━━━ Given text

As many of us are acutely aware, running a hospitality business in these climates is about as straightforward as trying to fit a square peg into a round hole. Staff costs, overheads, rates, rent and taxes, rising food costs – everything is going in only one direction – up. And, at some point in time, responsible operators who carefully forecast and monitor their business costs must make decisions that, from the outside, if not listened to properly, can – let’s just say – be taken the wrong way. Then keyboard warriors pile on, accusations are made, and the atmosphere can get pretty unpleasant for all.
Such has been the case for 2 Michelin starred Alex Dilling in the past week or so. With only 11 tables in the dining room, and over 20 staff members to support, founders Victoria Sheppard and Alex Dilling took steps to maintain a sustainable number of covers in their restaurant. Steps that, I would bet, many independent restaurateurs have considered over time, had they the confidence to do it.

━━━━━━

:: Actions to take ::
**A)** Say whether each statement agrees with the restaurant costs passage, answering yes or no and quoting the deciding words exactly: (i) Alex Dilling's dining room has 11 tables. (ii) The restaurant has fewer than 20 staff members. (iii) Food costs are falling.
**B)** Please copy the restaurant costs passage word for word, beginning at the words "As many of us" and stopping after "unpleasant for all.".
**C)** Resume the restaurant costs passage after its last sentence.

━━━ Excerpted data

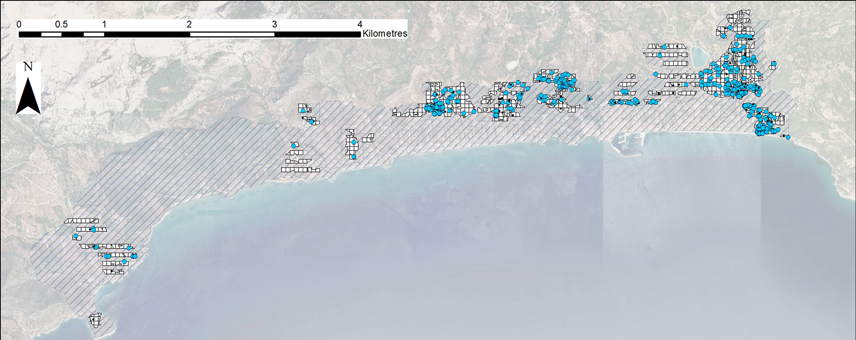Click the lone blue dot with black center

click(x=589, y=99)
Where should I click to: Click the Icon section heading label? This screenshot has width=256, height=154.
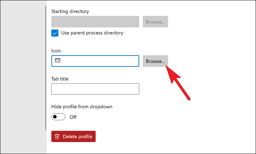pos(56,51)
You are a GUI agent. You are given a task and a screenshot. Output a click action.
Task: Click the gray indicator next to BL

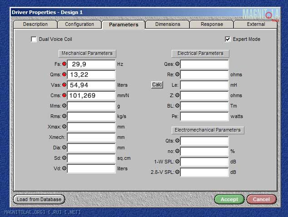point(177,106)
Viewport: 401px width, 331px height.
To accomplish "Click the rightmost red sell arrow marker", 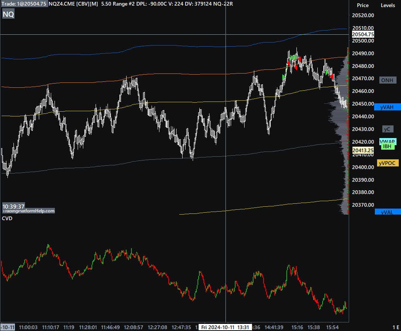I will point(331,76).
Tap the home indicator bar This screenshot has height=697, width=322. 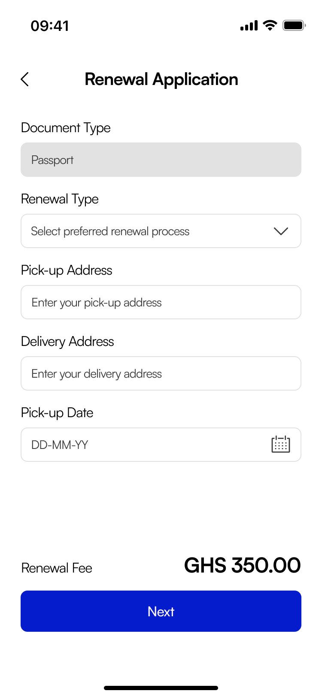click(161, 688)
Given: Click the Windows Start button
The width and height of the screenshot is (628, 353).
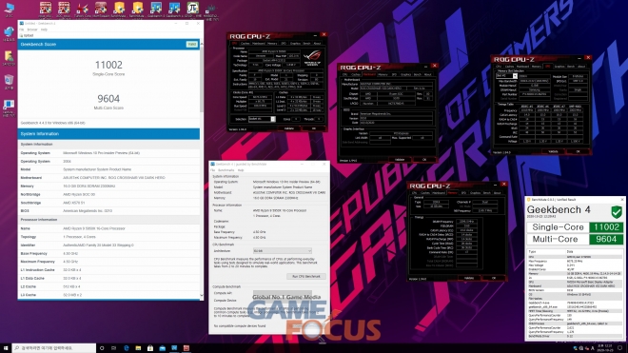Looking at the screenshot, I should [6, 348].
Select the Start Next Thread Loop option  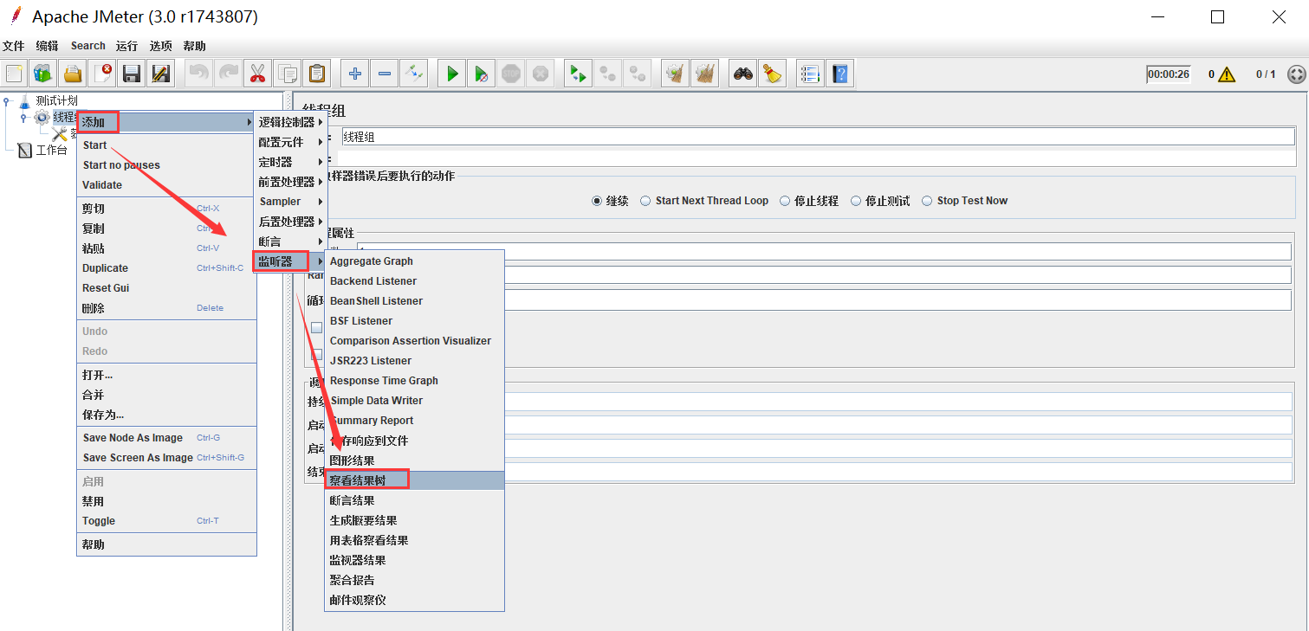tap(646, 201)
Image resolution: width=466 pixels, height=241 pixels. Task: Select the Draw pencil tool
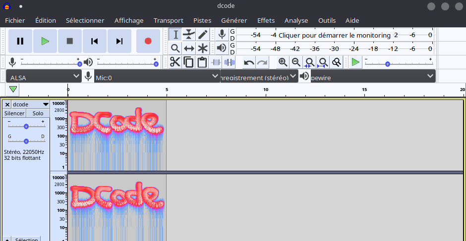point(203,34)
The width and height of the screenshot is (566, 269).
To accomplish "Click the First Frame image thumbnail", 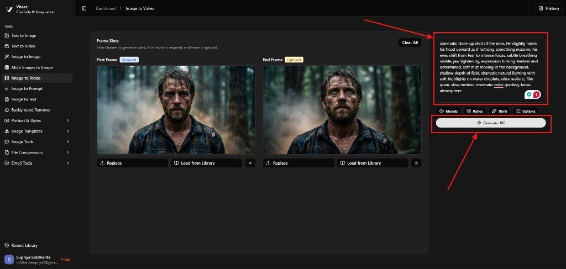I will tap(176, 109).
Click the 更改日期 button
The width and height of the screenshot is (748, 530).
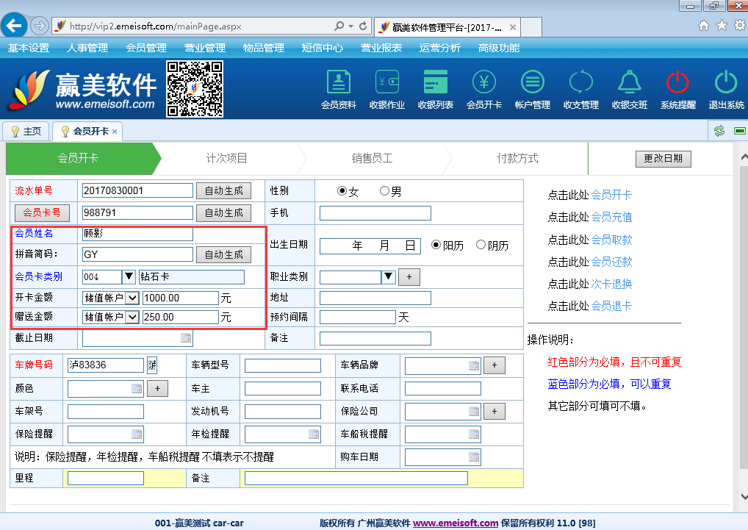pos(663,159)
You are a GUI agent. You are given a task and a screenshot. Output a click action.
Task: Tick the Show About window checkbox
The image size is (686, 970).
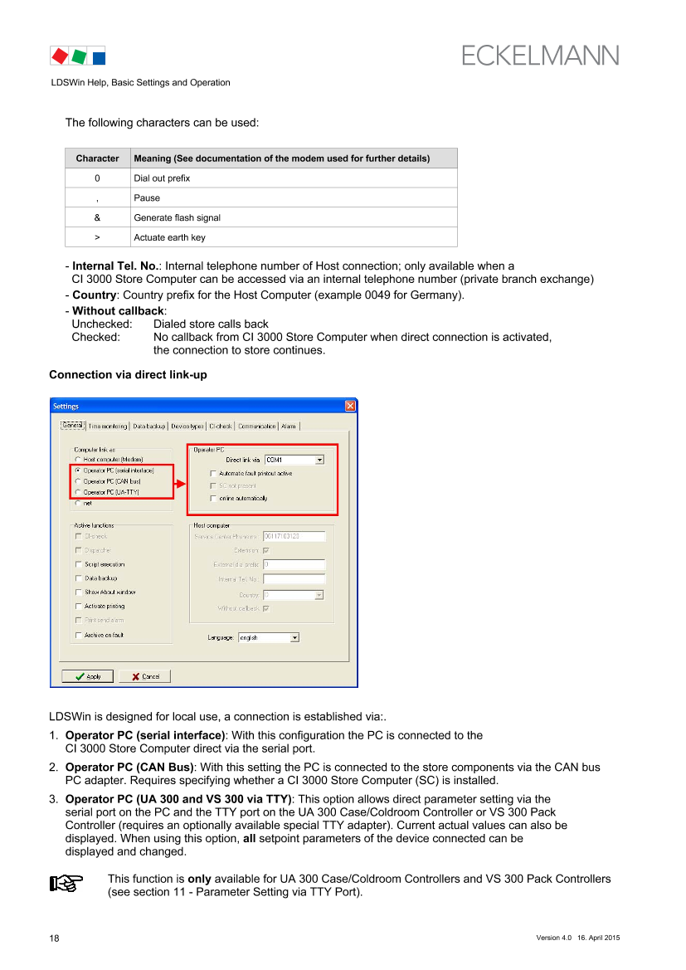pyautogui.click(x=78, y=592)
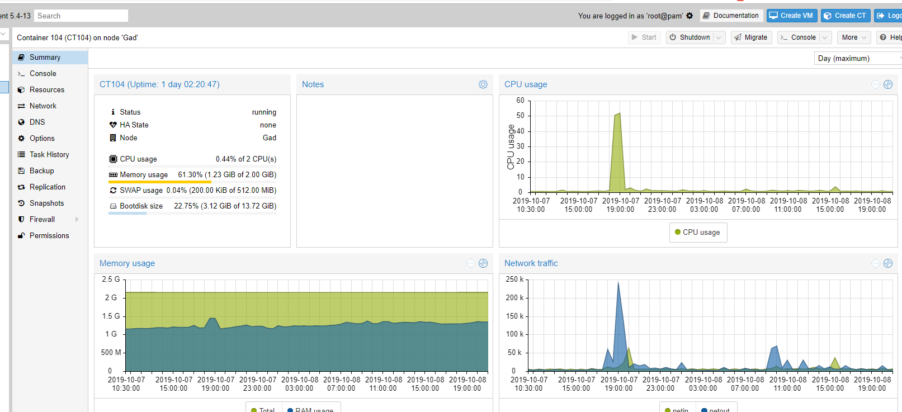
Task: Undo zoom on Network traffic chart
Action: 876,263
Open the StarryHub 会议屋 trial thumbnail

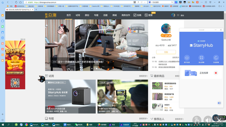(70, 97)
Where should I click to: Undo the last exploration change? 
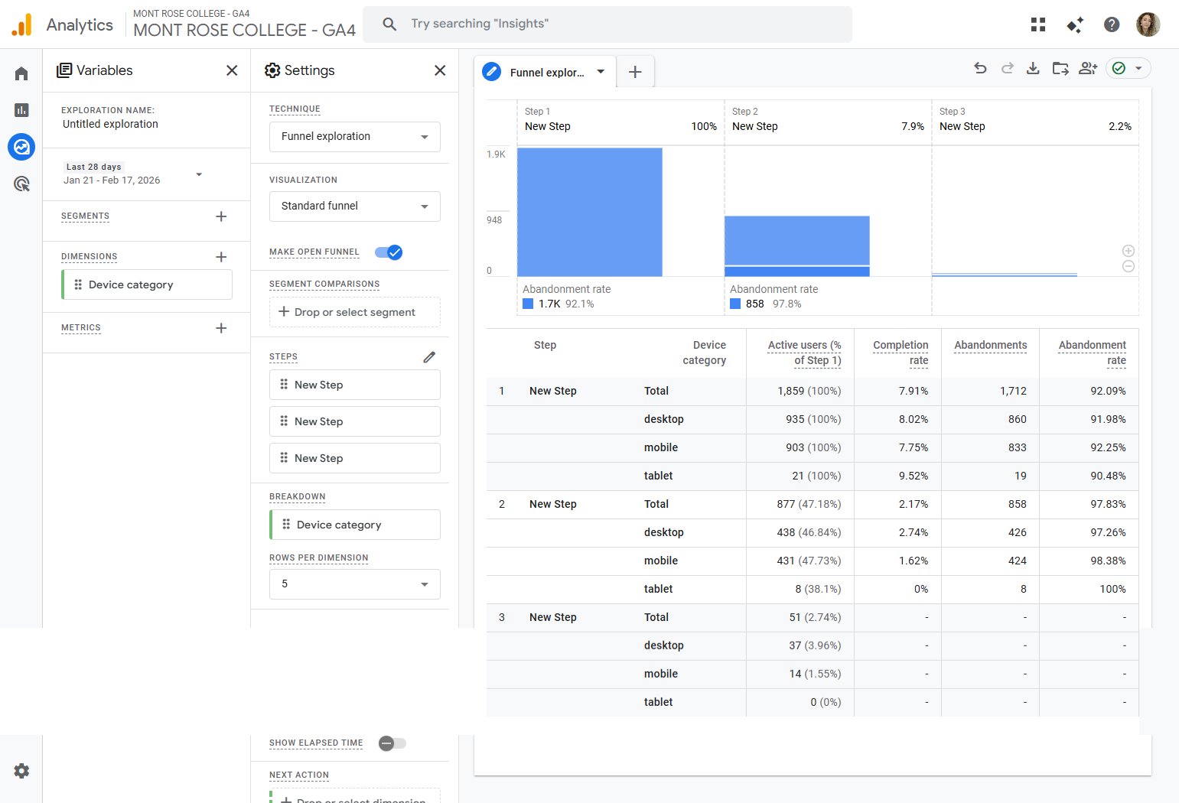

━━━━━━

:: Results ::
**A)**
(i) Yes: "With only 11 tables in the dining room"
(ii) No: "over 20 staff members to support"
(iii) No: "rising food costs – everything is going in only one direction – up"

**B)**
As many of us are acutely aware, running a hospitality business in these climates is about as straightforward as trying to fit a square peg into a round hole. Staff costs, overheads, rates, rent and taxes, rising food costs – everything is going in only one direction – up. And, at some point in time, responsible operators who carefully forecast and monitor their business costs must make decisions that, from the outside, if not listened to properly, can – let’s just say – be taken the wrong way. Then keyboard warriors pile on, accusations are made, and the atmosphere can get pretty unpleasant for all.

**C)**
The reality of what Alex and Victoria have implemented is straightforward. The restaurant does, indeed, accommodate a couple of tables of one – with no surcharge. However, it cannot fill the restaurant with solo diners, even half fill the room with solo diners – we all know that makes no business sense and for a restaurant that has 11 tables – it’s financially irresponsible to allow that to happen.
When the quota of solo diners’ tables is booked – there is an option for tables of one who desperately want to dine. That option is to pay extra. Akin to booking a flight – if you are keen to go, but there are only premium seats left, you pay the surcharge. Same applies to concerts, theatre and sporting events – if the only tickets available are the pricey ones, but you want to go, then you pay. It’s not rocket science, and it’s not discriminatory. It’s a business taking responsible measures to stay viable.